Using a char_filter in combination with a lowercase filter


(Matthias Hogerheijde) #1

Hi,

We're using Elasticsearch with an Analyzer to map the y character to
ij, (char_fitler named "char_mapper") since in Dutch these two are
"somewhat" interchangeable.
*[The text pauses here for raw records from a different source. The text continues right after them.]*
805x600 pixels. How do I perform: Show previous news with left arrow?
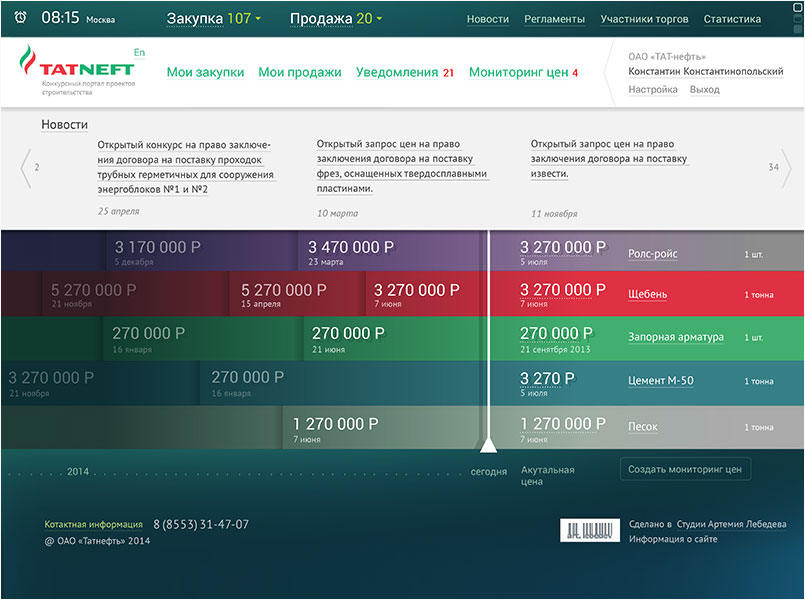click(26, 168)
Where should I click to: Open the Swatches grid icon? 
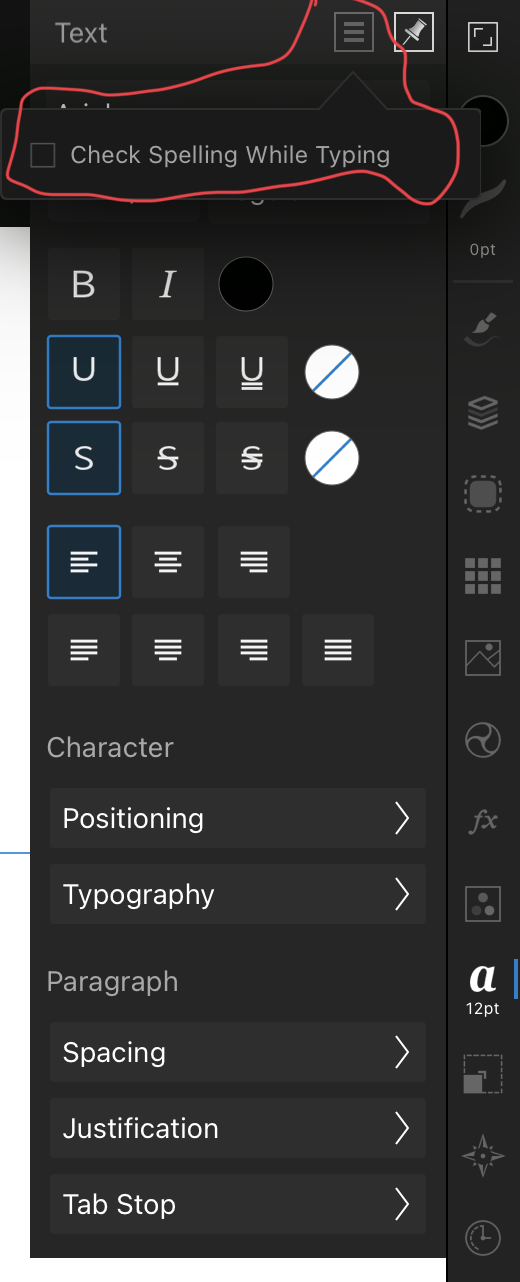[483, 577]

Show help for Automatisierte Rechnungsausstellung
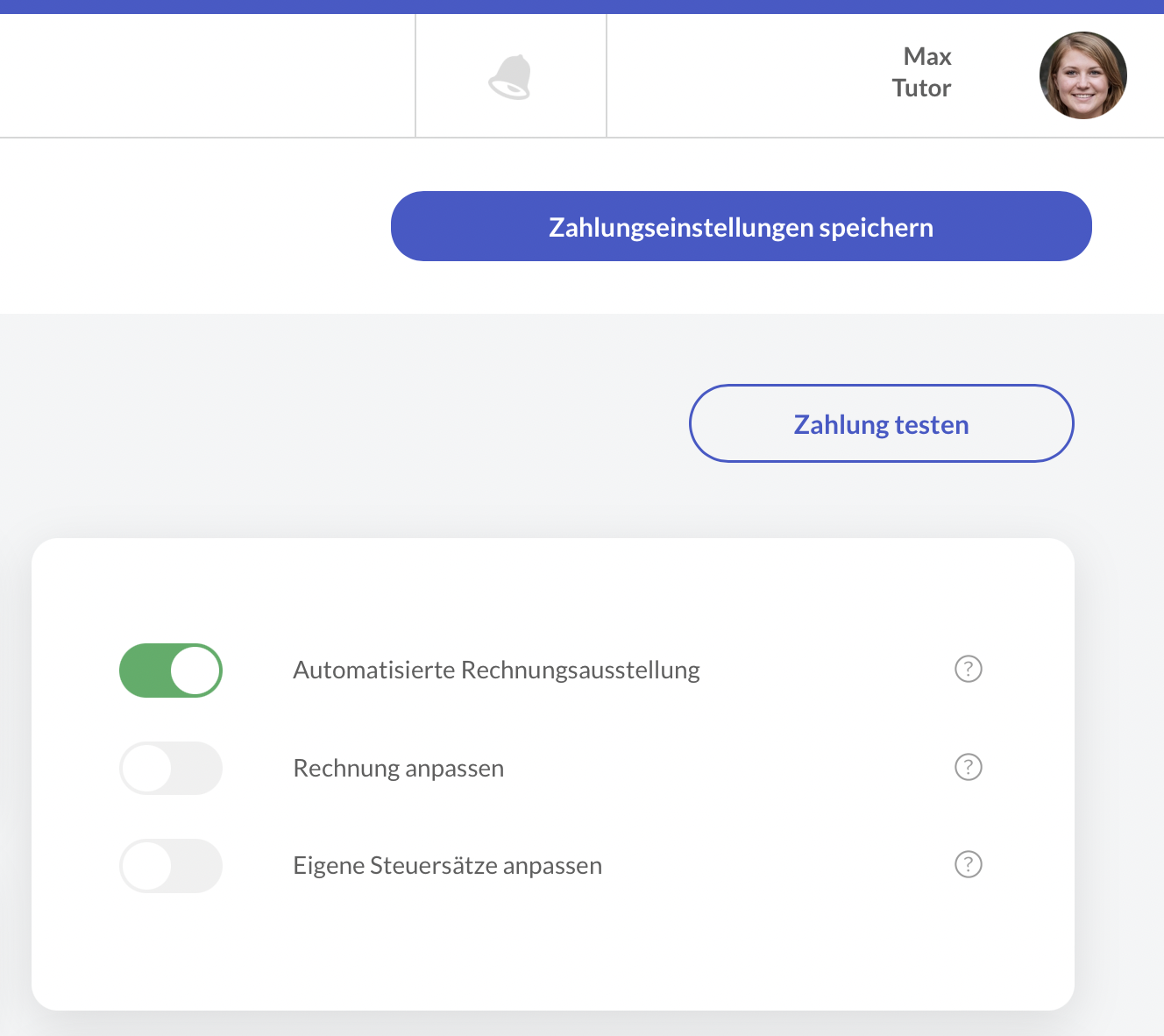tap(968, 670)
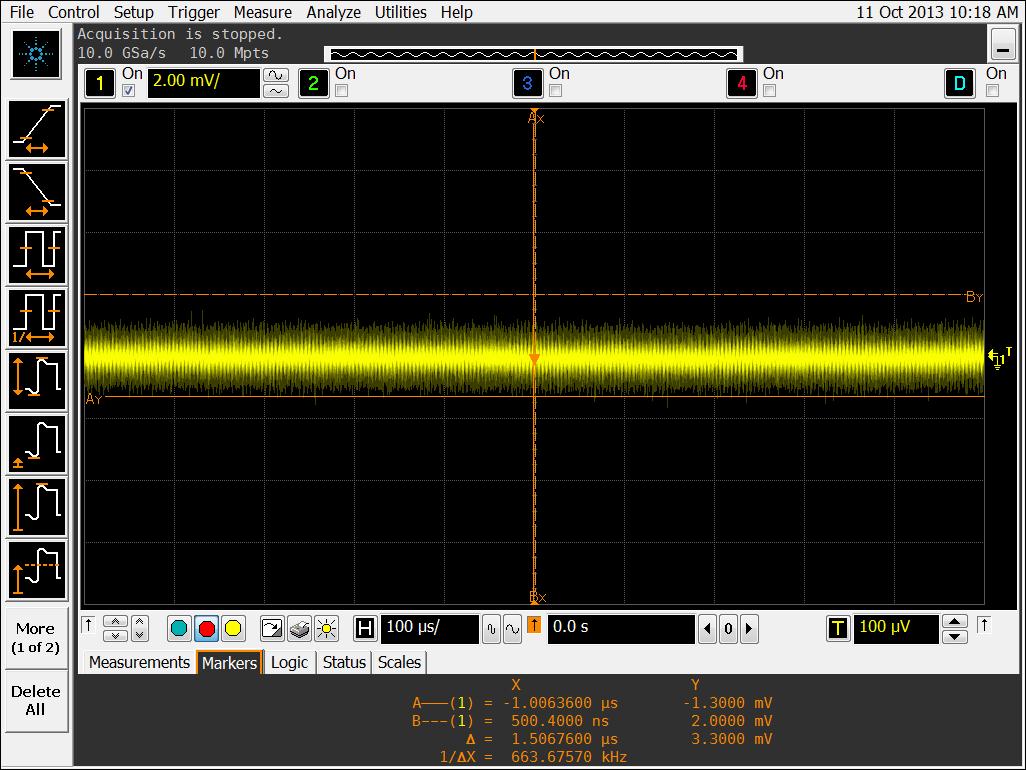The image size is (1026, 770).
Task: Click the printer icon in the toolbar
Action: (x=299, y=629)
We're also using a lowercase filter.

This is the configuration:

{
"analysis": {
"analyzer": {
"index": {
"type": "custom",
"tokenizer": "standard",
"filter": [
"lowercase",
"synonym_twoway",
"standard",
"asciifolding"
],
"char_filter": [
"char_mapper"
]
},
"index_prefix": {
"type": "custom",
"tokenizer": "standard",
"filter": [
"lowercase",
"synonym_twoway",
"standard",
"asciifolding",
"prefixes"
],
"char_filter": [
"char_mapper"
]
},
"search": {
"alias": [
"default"
],
"type": "custom",
"tokenizer": "standard",
"filter": [
"lowercase",
"synonym",
"synonym_twoway",
"standard",
"asciifolding"
],
"char_filter": [
"char_mapper"
]
},
"postal_code": {
"tokenizer": "keyword",
"filter": [
"lowercase"
]
}
},
"tokenizer": {
"standard": {
"stopwords": [

    ]
  }
},
"filter": {
  "synonym": {
    "type": "synonym",
    "synonyms": [
      "st => sint",
      "jp => jan pieterszoon",
      "mh => maarten harpertszoon"
    ]
  },
  "synonym_twoway": {
    "type": "synonym",
    "synonyms": [
      "den haag, s gravenhage",
      "den bosch, s hertogenbosch"
    ]
  },
  "prefixes": {
    "type": "edgeNGram",
    "side": "front",
    "min_gram": 1,
    "max_gram": 30
  }
},
"char_filter": {
  "char_mapper": {
    "type": "mapping",
    "mappings": [
      "y => ij"
    ]
  }
}

}
}

When indexing cities, we're using this mapping:

{
"properties": {
"city": {
"type": "multi_field",
"fields": {
"city": {
"type": "string"
},
"prefix": {
"type": "string",
"boost": 0.5,
"index_analyzer": "index_prefix"
}
}
},
"province_code": {
"type": "string"
},
"unique_name": {
"type": "boolean"
},
"point": {
"type": "geo_point"
},
"search_terms": {
"type": "multi_field",
"fields": {
"search_terms": {
"type": "string"
},
"prefix": {
"boost": 0.5,
"index_analyzer": "index_prefix",
"type": "string"
}
}
}
},
"search_analyzer": "search",
"index_analyzer": "index"
}

When we index all the (Dutch) cities from our data-source, there are cities
starting with both IJ and Y. (for example, these citiy names exist:
IJssel, IJsselstein, Yerseke and Ysselsteyn.) It seems that these
characters are not lowercased before the char_mapping is applied.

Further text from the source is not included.